§ Data extract:

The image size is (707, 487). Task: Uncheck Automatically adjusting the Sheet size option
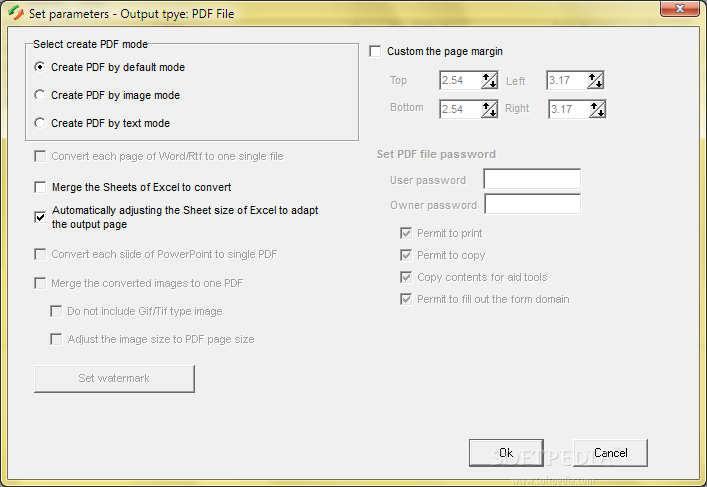[x=40, y=216]
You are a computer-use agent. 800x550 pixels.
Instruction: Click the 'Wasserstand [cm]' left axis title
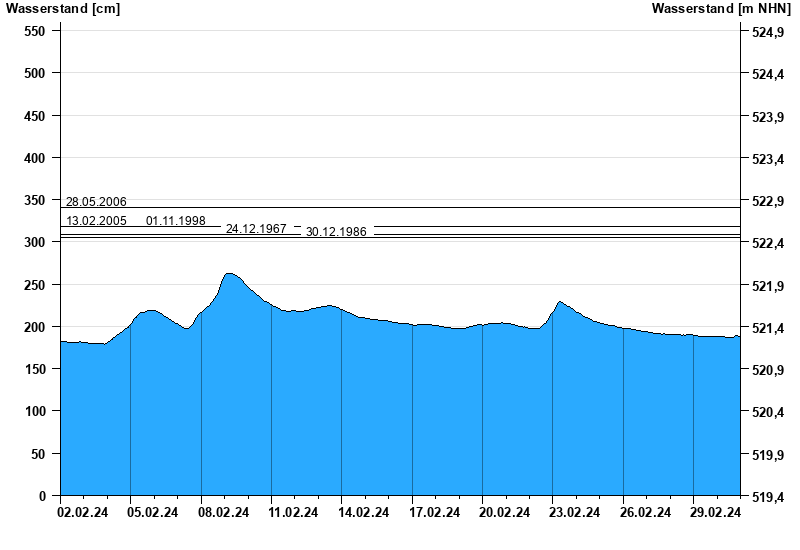pos(63,9)
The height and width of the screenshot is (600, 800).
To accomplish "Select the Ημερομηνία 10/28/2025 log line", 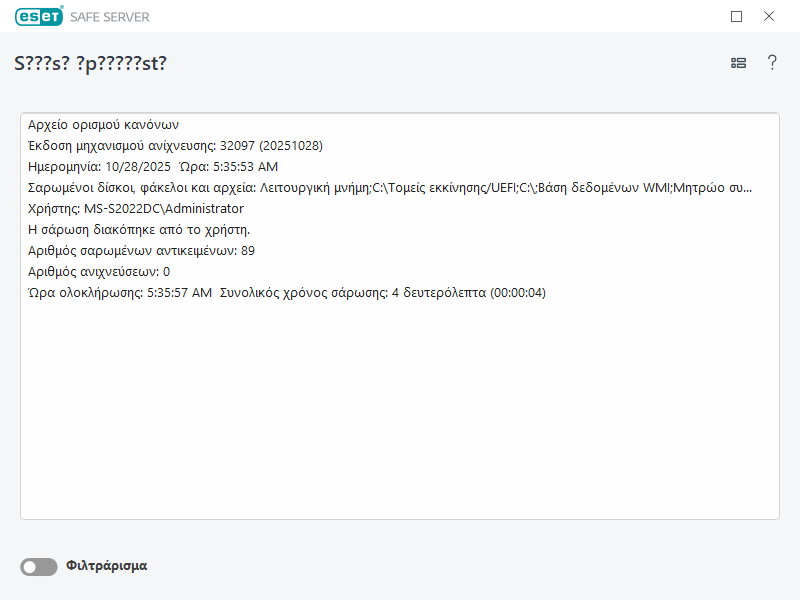I will point(153,167).
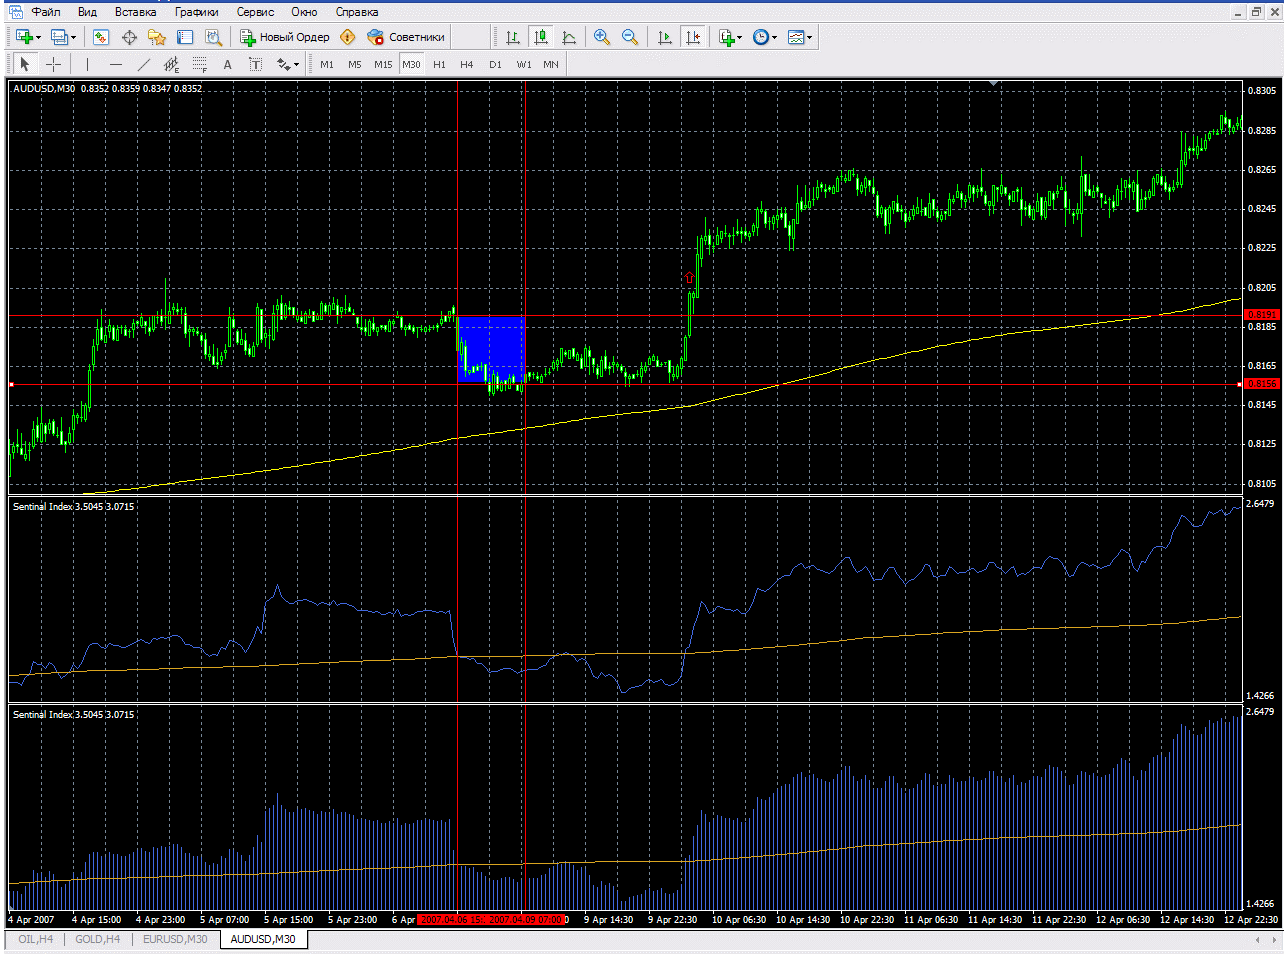The image size is (1288, 954).
Task: Click the Новый Ордер button
Action: (x=285, y=37)
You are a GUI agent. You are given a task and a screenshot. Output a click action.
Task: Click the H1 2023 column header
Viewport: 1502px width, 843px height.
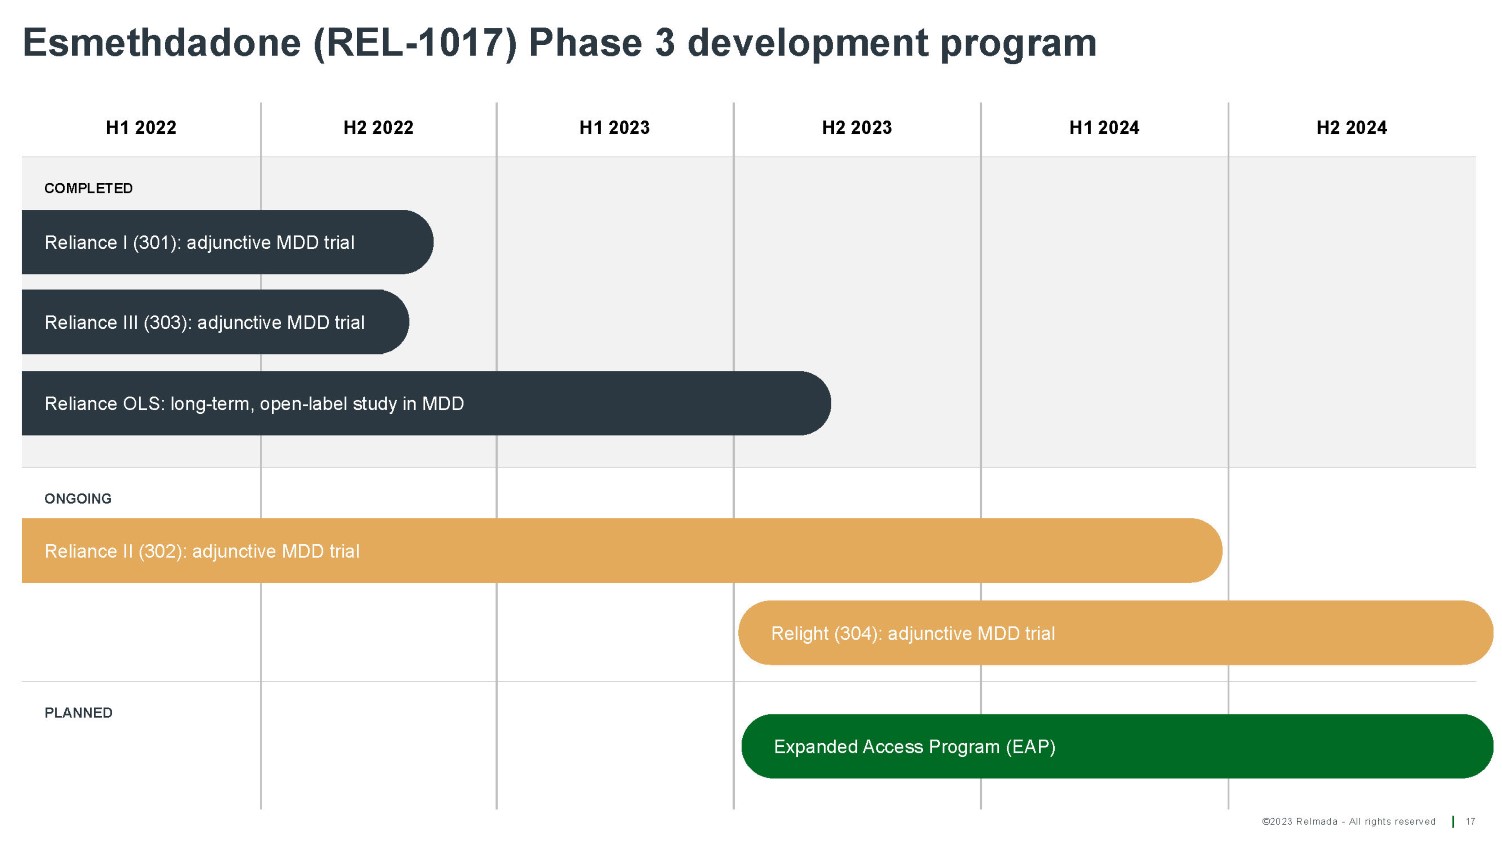click(614, 128)
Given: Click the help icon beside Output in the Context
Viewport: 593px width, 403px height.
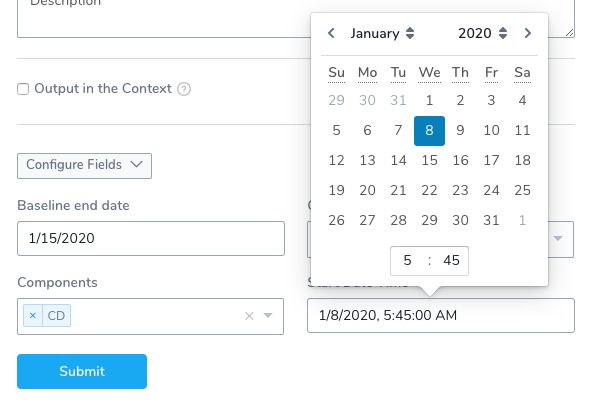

§ Work instruction: Which lines above include the word "Output"? Pick them out and copy them.

§ Solution to this task:
You are a GUI agent. You are given a task and a screenshot. Output a click action.
Given: Click the help icon beside Output in the Context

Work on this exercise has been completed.